Copy all lines in the material holding the string "accomplish".

START EXTRACTED MATERIAL

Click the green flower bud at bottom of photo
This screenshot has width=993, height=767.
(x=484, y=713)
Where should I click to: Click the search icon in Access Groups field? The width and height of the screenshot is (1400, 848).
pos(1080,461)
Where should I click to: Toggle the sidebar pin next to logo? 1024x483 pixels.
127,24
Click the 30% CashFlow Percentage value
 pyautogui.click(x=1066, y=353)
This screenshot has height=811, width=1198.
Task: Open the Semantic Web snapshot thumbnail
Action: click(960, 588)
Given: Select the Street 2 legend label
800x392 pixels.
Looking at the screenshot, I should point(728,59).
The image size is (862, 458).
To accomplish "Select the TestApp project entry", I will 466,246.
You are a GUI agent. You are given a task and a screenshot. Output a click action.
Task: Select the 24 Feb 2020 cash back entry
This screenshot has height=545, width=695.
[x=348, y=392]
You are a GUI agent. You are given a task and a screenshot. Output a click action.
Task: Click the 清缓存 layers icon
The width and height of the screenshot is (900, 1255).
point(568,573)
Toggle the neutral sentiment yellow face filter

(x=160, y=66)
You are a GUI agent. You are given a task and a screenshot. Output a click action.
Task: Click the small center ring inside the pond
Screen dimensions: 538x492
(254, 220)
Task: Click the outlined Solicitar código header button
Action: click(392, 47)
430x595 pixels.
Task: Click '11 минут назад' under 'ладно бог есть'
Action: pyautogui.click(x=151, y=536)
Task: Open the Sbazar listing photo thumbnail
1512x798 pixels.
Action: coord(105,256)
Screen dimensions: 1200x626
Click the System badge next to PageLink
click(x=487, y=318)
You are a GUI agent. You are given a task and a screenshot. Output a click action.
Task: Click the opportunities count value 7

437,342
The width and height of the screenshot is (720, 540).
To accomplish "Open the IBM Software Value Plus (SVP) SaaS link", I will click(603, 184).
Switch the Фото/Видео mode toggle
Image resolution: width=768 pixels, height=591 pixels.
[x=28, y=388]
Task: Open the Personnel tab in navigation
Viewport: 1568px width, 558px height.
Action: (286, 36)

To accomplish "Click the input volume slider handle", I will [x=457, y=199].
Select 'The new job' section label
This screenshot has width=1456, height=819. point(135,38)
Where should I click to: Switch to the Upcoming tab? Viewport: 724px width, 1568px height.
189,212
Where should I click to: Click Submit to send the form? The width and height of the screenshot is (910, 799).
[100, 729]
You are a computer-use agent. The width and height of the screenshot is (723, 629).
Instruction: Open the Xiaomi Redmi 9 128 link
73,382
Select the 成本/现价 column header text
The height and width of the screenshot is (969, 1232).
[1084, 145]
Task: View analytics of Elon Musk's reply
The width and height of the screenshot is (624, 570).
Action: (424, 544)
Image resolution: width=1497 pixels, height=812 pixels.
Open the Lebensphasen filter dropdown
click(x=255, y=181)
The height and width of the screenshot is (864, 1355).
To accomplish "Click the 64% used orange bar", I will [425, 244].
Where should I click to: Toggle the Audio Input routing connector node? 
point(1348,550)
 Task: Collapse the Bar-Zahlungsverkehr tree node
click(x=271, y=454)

END EXTRACTED MATERIAL

- SOLUTION TO THIS TASK
To accomplish "Select the TestApp project entry", I will 466,246.
To accomplish "Open the IBM Software Value Plus (SVP) SaaS link", I will click(603, 184).
To accomplish "Click the input volume slider handle", I will [x=457, y=199].
To accomplish "Click the 64% used orange bar", I will [425, 244].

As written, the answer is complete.